Cette scène d'anthologie de "Les Choses de la vie" (1970) - un des plus beaux accidents de voiture de l'histoire du cinéma - marque sa première collaboration avec Claude Sautet, qui lui offrira encore trois autres films. Avec lui, Michel Piccoli affine son image d'homme mûr en pleine crise existentielle, à la fois autoritaire et vulnérable, colérique et sentimental, sécurisant et lâche, ouvrant ainsi la voie aux acteurs de la génération des Depardieu, Auteuil ou Lindon.

Il est peut-être l'acteur qui a été le plus "engueulé" par les femmes dans le cinéma français. Et des partenaires féminines, il en a eu beaucoup, à commencer par Romy Schneider, Catherine Deneuve, Léa Massari, Jane Birkin, Miou-Miou, Isabelle Huppert, Juliette Binoche ou Dominique Sanda.

Farceur, il se plaît à mettre à l'épreuve son image virile dans deux films de Jacques Demy, "Les Demoiselles de Rochefort" où il est Monsieur Dame, un nom ridicule qui l'empêche de vivre son amour, et dans "Une Chambre en Ville", où amoureux transi impuissant, il incarne la passion auto-destructrice.

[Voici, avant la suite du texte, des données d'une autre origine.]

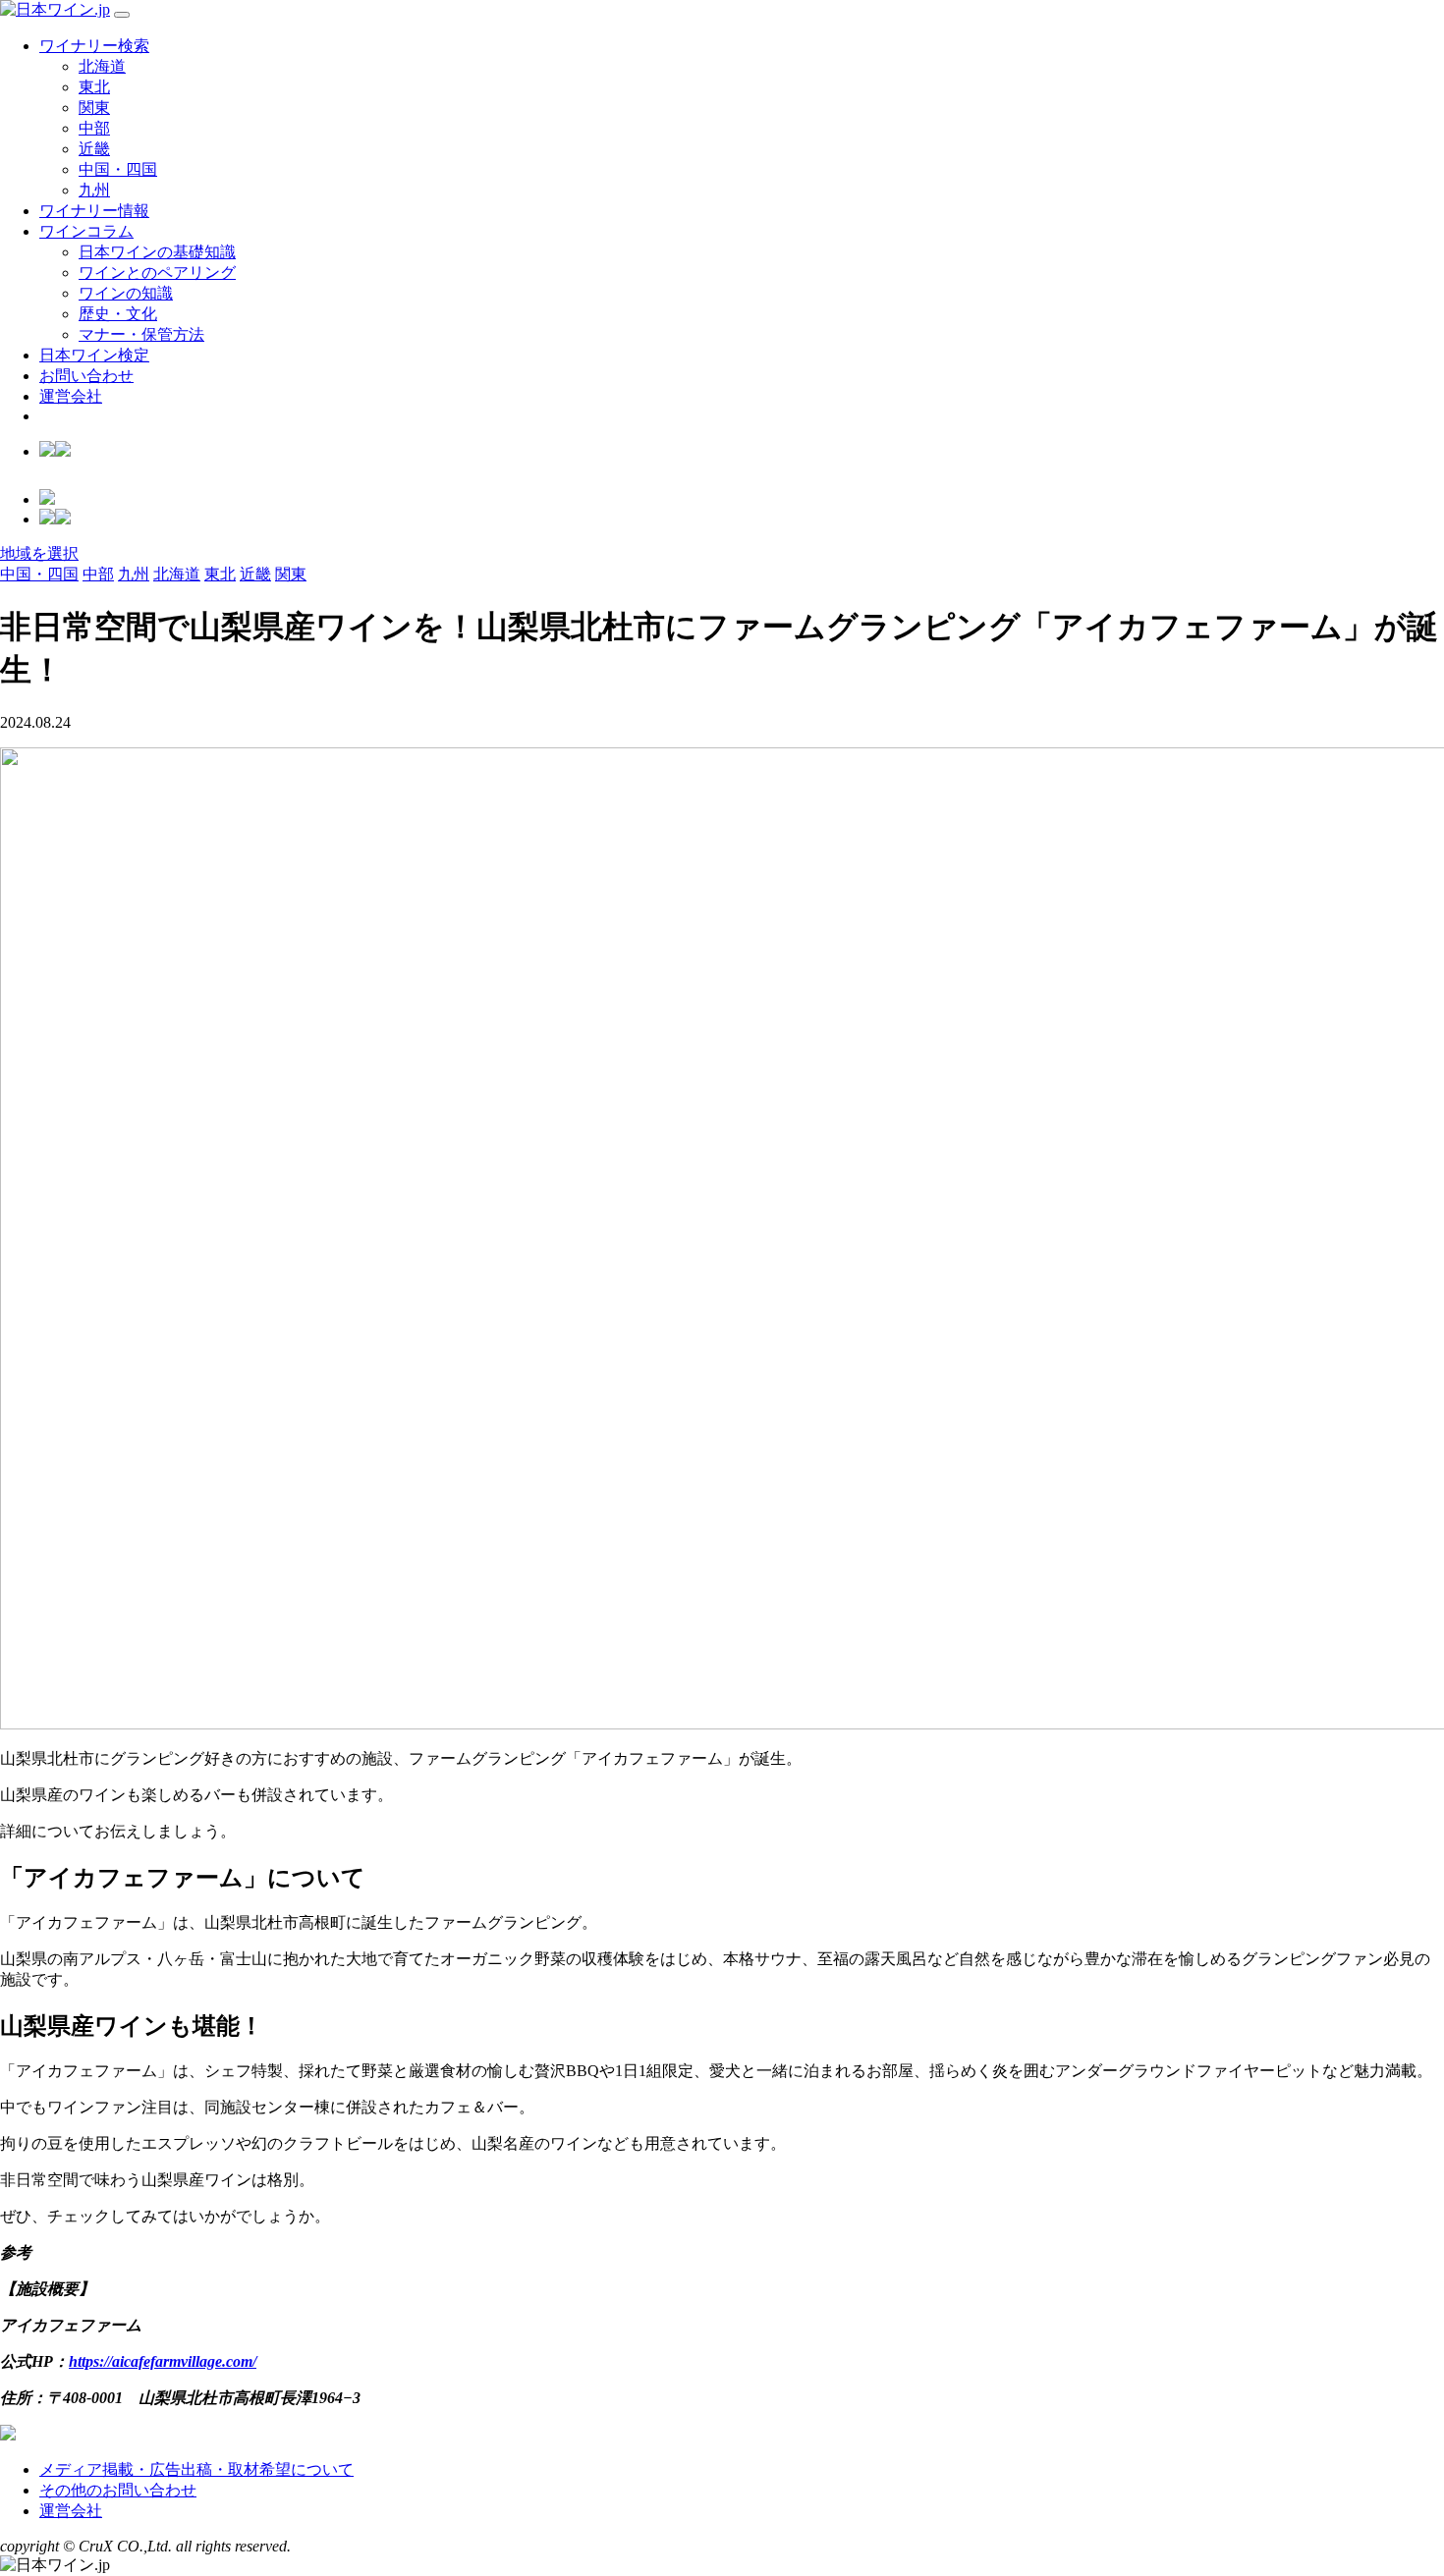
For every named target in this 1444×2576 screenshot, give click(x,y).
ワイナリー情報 (94, 210)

S'il a beaucoup joué les bourgeois, voire les grands bourgeois, il l'a fait le plus souvent dans des films iconoclastes, avec des réalisateurs qui ont souvent flirté avec le scandale, comme Buñuel ("Journal d'une femme de Chambre"), Marco Ferreri ("La Grande Bouffe"), Francis Girod ("Le trio infernal") ou Godard qui le révèle au grand public en 1963 dans "Le Mépris", où il joue un scénariste veule face à Brigitte Bardot. Michel Piccoli a déjà 38 ans.

>>> A regarder, une autre scène d'anthologie, celle du "Mépris":

C'est l'une des particularités de cet acteur qui aura touché à tous les registres: on ne l'a jamais connu jeune. Il est devenu populaire alors qu'il était déjà dégarni, la stature massive et altière, le sourcil en broussaille et la voix travaillée par la Gitane sans filtre. C'était l'adulte du cinéma français.

Chapitre 2
Une célébrité tardive

RTS

Né à Paris, le 27 décembre 1925, dans une famille de musiciens, Michel Piccoli a une enfance bourgeoise, marquée par la disparition de son frère, mort avant sa naissance et tellement aimé de sa mère. Michel Piccoli dira que son athéisme a été forgé par ce décès injuste et scandaleux.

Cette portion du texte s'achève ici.